Save ourselves and those like us
The security we once derived from a cold war that defined our enemies, an economy that offered each generation a brighter future, and a civil rights movement that gave us moral purpose is gone, replaced by the belief that it no longer makes sense to act as if we share the same fate. Our best option, we now imagine, is to save ourselves and those like us on the basis of a lifeboat ethics that rewards ruthlessness.
The negative side of this new meanness is easy to see. More prisons. More police. Less welfare. Decaying public schools. But the positive side is even more telling. It is fortress America with gated suburbs, private schools, and private security forces. For an increasing percentage of us, the obligations of nationhood are simply a burden.
Clinton's task has been to keep this meanness from getting worse, but unlike Roosevelt, who could count on large Democratic majorities in the House and Senate and the kind of electoral mandate that in 1936 enabled him to carry all but two states, he has had to rely primarily on his own resources. His popular support - 43 percent in 1992 and 49 percent in 1996 - has always been shaky, and even during the two years when his party controlled Congress, it was never especially loyal to him.

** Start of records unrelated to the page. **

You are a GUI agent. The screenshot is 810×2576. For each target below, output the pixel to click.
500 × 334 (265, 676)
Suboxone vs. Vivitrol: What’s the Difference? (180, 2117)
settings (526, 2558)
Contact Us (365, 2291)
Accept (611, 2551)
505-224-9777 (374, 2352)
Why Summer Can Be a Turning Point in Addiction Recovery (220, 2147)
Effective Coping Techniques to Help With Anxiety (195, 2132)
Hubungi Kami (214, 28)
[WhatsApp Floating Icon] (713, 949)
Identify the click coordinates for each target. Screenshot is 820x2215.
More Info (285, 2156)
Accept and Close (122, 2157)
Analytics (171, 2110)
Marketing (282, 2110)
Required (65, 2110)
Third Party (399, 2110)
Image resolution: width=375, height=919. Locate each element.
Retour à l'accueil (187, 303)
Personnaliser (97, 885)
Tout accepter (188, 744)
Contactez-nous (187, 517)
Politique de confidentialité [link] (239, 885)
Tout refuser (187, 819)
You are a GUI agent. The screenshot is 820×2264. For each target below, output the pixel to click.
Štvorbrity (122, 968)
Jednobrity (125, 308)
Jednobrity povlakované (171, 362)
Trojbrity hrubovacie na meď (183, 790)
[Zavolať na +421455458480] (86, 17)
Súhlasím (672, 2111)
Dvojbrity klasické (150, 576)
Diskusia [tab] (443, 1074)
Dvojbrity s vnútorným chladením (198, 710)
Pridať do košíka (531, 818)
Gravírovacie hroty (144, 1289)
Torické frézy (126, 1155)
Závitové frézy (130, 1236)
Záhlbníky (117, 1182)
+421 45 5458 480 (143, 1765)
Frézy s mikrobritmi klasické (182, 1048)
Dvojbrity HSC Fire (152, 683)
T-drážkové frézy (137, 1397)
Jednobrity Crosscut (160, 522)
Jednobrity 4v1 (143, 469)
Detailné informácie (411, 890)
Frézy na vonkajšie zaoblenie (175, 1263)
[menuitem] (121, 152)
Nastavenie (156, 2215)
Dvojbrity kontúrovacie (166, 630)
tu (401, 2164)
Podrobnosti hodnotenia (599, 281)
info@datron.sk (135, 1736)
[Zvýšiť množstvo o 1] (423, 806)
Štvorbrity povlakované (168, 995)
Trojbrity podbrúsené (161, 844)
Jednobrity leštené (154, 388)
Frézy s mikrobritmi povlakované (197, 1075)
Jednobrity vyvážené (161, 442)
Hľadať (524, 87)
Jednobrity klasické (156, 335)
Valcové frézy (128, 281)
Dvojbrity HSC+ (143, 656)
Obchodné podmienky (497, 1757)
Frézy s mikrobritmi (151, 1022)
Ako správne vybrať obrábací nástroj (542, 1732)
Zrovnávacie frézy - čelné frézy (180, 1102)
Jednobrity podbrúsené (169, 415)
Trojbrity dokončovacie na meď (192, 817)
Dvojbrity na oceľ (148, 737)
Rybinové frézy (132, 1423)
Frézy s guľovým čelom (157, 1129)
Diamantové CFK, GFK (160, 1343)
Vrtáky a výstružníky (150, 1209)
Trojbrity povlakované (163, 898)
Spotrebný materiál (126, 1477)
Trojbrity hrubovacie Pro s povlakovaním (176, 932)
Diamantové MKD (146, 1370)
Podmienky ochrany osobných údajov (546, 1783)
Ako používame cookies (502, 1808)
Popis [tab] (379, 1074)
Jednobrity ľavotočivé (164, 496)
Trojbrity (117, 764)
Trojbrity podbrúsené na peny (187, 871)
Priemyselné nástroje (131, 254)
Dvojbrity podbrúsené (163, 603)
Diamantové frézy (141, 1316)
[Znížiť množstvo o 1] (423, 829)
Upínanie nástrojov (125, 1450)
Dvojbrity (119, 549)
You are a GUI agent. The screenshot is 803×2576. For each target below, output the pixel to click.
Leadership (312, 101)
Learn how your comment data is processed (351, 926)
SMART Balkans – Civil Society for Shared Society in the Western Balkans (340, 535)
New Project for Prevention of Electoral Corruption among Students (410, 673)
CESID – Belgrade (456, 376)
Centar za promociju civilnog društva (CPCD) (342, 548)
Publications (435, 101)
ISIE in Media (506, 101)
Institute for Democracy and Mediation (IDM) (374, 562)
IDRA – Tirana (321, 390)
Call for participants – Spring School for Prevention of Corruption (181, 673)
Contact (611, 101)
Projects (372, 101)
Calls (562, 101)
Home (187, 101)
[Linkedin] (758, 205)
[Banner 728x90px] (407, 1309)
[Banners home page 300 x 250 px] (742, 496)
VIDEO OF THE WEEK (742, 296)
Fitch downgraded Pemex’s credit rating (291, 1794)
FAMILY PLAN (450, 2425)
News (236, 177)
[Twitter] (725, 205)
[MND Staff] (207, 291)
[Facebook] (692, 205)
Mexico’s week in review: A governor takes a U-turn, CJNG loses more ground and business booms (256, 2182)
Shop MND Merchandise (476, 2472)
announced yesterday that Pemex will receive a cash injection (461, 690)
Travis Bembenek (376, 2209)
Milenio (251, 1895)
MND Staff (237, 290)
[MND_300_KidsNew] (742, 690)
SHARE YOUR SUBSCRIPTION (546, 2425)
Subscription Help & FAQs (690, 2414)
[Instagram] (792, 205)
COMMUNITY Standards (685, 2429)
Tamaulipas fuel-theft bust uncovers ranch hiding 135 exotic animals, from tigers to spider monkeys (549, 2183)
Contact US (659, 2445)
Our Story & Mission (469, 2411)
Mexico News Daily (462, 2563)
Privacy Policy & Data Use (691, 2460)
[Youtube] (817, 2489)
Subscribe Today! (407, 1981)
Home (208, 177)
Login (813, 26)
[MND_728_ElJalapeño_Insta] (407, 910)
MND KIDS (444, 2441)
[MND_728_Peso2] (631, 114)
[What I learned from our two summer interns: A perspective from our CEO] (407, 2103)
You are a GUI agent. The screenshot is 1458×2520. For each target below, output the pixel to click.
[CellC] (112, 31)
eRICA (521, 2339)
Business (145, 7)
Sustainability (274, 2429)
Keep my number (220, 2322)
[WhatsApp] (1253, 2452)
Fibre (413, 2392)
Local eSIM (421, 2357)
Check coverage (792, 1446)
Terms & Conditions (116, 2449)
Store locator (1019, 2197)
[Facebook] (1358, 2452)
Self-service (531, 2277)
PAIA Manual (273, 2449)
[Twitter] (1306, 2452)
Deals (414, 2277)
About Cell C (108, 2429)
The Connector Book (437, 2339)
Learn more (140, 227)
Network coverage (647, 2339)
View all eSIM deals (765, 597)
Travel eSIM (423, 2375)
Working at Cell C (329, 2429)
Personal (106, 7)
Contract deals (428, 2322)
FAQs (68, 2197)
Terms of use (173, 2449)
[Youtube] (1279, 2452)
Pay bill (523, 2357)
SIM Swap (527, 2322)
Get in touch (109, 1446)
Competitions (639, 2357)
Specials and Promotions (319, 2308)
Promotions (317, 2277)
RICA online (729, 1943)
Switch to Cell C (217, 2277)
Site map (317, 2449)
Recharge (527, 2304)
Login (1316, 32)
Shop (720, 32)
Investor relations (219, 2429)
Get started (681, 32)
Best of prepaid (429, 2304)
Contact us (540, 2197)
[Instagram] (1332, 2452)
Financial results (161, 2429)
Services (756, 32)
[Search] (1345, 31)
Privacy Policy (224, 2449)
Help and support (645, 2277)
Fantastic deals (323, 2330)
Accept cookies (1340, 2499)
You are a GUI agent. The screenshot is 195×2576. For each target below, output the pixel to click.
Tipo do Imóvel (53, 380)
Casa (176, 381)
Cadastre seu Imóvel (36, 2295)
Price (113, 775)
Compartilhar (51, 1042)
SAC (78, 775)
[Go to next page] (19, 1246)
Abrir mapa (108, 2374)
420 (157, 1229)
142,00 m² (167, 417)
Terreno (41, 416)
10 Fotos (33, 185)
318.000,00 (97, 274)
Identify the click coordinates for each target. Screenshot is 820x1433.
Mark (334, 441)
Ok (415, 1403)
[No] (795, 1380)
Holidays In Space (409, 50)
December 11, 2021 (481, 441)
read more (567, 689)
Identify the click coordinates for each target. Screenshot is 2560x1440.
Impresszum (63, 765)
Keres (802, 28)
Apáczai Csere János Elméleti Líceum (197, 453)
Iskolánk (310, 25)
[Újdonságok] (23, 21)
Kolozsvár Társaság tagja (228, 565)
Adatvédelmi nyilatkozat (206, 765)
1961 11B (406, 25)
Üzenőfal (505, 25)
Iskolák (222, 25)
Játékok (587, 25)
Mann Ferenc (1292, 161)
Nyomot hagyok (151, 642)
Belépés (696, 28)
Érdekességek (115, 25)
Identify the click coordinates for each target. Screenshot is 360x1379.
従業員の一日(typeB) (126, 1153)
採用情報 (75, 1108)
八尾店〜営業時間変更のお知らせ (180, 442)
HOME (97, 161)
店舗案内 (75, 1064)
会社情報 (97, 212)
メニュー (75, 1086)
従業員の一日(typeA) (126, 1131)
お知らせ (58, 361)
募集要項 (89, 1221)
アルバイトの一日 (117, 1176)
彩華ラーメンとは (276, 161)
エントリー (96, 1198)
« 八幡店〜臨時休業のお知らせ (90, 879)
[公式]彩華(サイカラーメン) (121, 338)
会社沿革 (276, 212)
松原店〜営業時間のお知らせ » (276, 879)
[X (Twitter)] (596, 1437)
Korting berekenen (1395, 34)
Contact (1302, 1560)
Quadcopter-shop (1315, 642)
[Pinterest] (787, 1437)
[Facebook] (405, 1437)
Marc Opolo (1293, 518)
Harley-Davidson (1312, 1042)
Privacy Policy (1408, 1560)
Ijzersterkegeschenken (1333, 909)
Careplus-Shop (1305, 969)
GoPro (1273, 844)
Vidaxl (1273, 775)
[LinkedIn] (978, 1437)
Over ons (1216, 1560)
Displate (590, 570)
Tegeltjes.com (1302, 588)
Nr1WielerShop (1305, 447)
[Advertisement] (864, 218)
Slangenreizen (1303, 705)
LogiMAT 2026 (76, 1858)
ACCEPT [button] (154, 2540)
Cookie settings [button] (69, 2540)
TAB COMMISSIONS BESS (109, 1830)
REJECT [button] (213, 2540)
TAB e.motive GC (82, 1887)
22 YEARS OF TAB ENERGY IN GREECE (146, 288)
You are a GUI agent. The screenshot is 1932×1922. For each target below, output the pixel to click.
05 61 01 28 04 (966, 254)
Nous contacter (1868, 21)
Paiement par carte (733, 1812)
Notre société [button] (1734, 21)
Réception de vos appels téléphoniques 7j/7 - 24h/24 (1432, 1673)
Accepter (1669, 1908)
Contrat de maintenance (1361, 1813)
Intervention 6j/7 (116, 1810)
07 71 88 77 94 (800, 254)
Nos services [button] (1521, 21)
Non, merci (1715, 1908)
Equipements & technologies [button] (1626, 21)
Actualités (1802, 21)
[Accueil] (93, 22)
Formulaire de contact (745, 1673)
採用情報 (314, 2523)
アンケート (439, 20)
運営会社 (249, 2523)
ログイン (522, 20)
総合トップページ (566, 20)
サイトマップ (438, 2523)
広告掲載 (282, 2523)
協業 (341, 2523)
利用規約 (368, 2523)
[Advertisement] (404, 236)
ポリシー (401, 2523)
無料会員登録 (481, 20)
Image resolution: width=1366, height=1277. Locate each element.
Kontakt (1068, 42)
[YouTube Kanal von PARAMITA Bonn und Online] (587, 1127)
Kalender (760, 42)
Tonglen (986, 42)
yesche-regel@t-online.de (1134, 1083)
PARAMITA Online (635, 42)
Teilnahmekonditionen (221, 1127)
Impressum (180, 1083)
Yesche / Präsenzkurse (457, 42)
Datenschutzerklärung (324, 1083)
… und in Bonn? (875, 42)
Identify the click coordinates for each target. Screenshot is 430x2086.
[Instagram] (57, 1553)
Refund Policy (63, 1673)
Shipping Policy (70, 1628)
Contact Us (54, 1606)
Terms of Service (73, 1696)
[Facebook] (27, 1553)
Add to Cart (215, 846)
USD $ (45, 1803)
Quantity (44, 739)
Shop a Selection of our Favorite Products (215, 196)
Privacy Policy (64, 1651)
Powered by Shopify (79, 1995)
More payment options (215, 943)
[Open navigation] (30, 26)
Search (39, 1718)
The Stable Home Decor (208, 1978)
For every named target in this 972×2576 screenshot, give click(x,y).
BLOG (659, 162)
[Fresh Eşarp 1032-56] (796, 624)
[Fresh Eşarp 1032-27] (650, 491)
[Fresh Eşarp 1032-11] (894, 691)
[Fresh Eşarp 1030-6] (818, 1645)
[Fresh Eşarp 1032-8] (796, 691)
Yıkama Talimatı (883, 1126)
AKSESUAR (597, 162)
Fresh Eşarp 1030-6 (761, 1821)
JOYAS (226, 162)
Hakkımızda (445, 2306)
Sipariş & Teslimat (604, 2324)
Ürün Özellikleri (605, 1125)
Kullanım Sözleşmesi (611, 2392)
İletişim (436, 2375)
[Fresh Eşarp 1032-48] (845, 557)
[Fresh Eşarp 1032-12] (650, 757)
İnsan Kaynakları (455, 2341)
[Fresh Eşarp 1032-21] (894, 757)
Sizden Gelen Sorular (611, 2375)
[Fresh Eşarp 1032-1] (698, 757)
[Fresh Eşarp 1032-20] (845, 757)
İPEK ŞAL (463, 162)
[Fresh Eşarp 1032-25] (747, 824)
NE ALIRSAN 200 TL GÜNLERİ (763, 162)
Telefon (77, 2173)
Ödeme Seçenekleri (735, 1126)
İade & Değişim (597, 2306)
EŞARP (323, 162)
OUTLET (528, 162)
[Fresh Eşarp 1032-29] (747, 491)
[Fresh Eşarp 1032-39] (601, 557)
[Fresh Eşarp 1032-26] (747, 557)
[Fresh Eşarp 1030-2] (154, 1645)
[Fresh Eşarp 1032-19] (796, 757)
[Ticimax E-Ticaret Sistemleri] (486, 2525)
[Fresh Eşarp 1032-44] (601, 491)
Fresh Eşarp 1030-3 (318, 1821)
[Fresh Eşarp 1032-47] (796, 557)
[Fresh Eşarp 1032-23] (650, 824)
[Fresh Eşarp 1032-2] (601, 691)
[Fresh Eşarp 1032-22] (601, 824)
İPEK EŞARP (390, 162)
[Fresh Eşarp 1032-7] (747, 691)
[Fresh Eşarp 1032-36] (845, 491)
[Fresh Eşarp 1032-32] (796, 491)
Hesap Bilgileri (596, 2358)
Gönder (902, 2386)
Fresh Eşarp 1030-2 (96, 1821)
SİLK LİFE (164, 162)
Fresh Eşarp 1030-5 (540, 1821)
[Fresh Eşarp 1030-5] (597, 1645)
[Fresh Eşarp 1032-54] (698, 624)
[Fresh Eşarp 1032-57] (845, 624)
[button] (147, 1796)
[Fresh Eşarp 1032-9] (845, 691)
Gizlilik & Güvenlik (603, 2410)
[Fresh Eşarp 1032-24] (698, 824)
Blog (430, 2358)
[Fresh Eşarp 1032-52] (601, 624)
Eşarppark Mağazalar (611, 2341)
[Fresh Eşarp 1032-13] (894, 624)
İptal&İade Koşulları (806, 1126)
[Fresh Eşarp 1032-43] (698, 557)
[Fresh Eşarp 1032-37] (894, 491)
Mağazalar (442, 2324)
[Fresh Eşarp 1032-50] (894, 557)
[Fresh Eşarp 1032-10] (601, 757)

The president and the 'Contract'
What makes Clinton's first term noteworthy is that he was able to take the steam out of the harsh political counterrevolution that by 1994 had come to be embodied in the Contract with America. By the 1996 election, supporters of the contract had been dealt defeat after defeat and were on the defensive. From abortion to gun control they were the ones who seemed out of sync with the country on the values issues and who had their legislative program curtailed. The minimum wage went up. Cuts in Medicare were stopped. There was even a federal law requiring health care providers to insure mothers and their newborns for a two-day rather than a one-day stay in the hospital after delivery.
Unlike Federal Deposit Insurance or Social Security or the Tennessee Valley Authority, this is not a record of achievement that inspires awe. But it is a record that in the face of the proposed alternatives makes a difference. The fast-food worker trying to get by on a minimum wage knows what this difference means.
There are no awards for such a legacy, especially considering the concessions on welfare and the balanced budget that were made in order to achieve it. Clinton won't go down as a president who steered us through an era of breakthrough change in which we became a more compassionate nation. But because of Clinton there is a better chance that when such a breakthrough era comes, we will be able to take advantage of it. We won't find ourselves in a position in which all we can do is make up for the ground we lost in the '90s.
From this future perspective Clinton's willingness to compromise and tack with the political winds won't seem heroic, but it will seem admirable - the best a caring president could have done in mean times.
* Nicolaus Mills is professor of American studies at Sarah Lawrence College in Bronxville, N.Y., and the author of the forthcoming "The Triumph of Meanness: America's War Against Its Better Self" (Houghton Mifflin).